━━ Extracted material

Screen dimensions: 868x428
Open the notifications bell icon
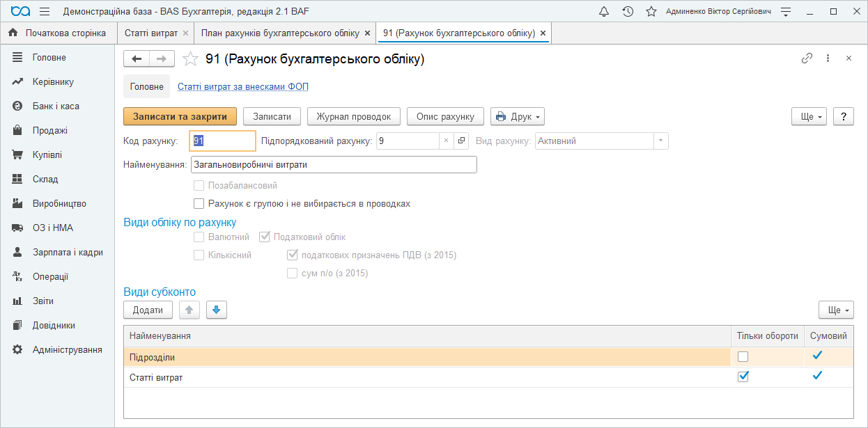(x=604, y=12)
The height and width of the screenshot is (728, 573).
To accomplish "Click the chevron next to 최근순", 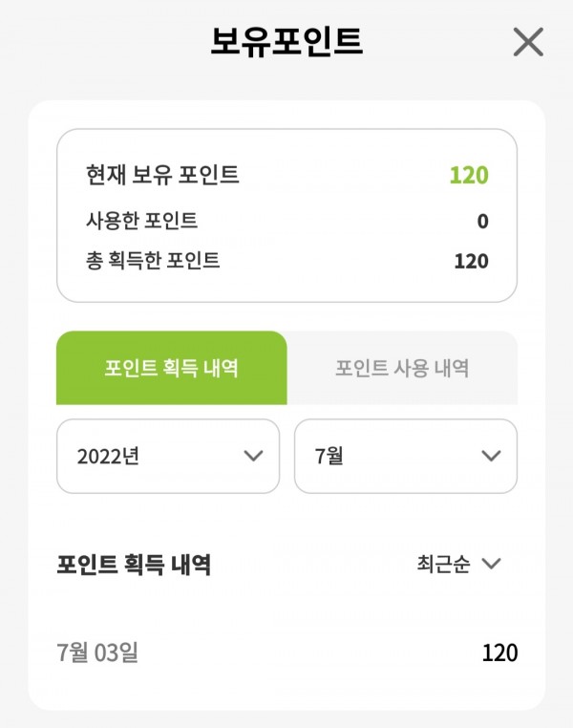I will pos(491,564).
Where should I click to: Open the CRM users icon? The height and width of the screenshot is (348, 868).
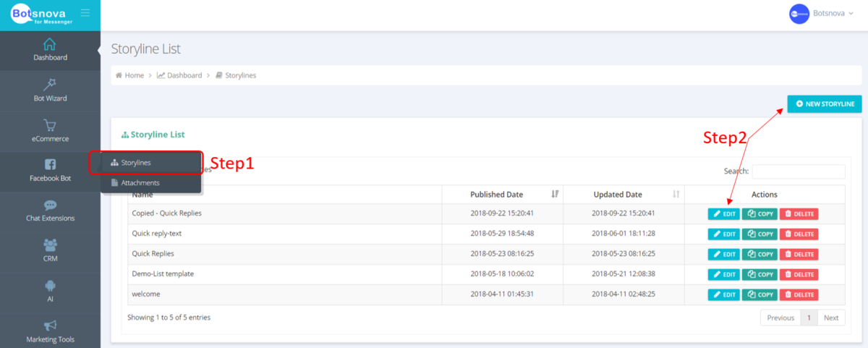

━━━━
━━ Extracted material

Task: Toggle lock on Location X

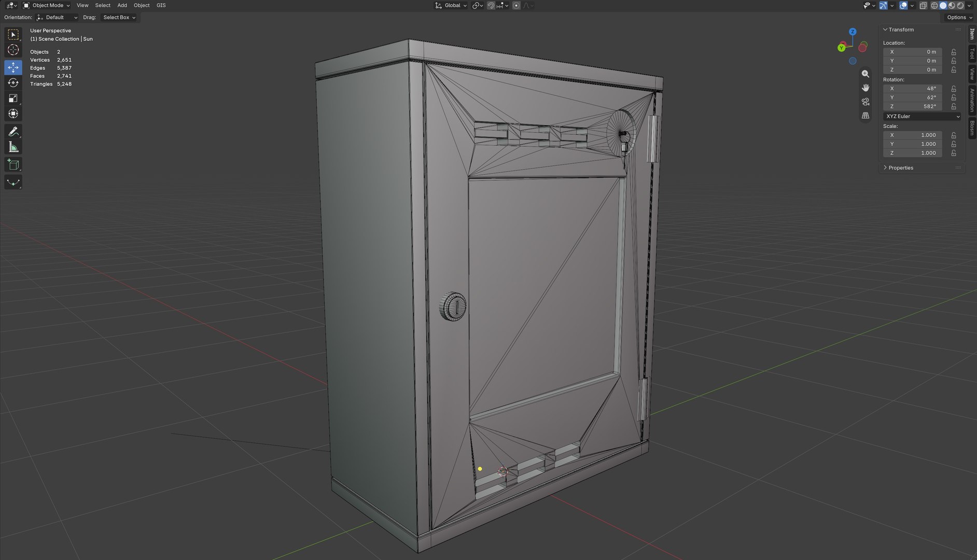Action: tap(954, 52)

━━━━
━━ Extracted material

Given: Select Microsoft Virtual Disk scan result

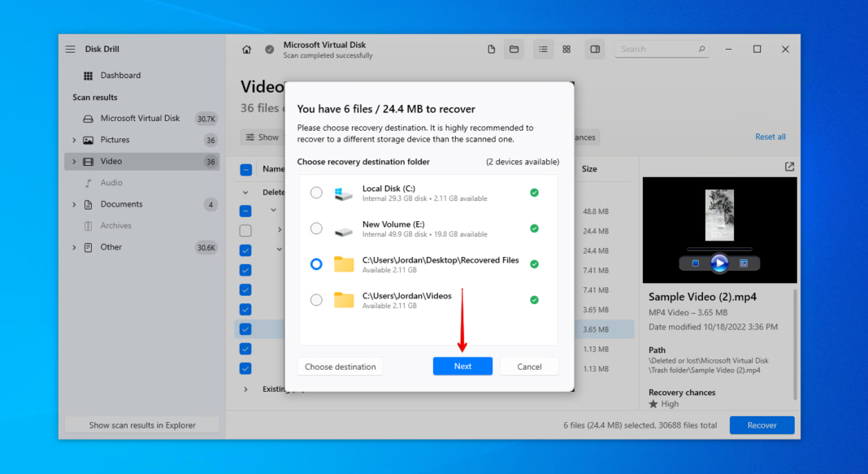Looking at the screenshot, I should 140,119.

━━━━

Considering the records line by line, how many lines hold the string "width"? Say only the number.

Solved exercise — 2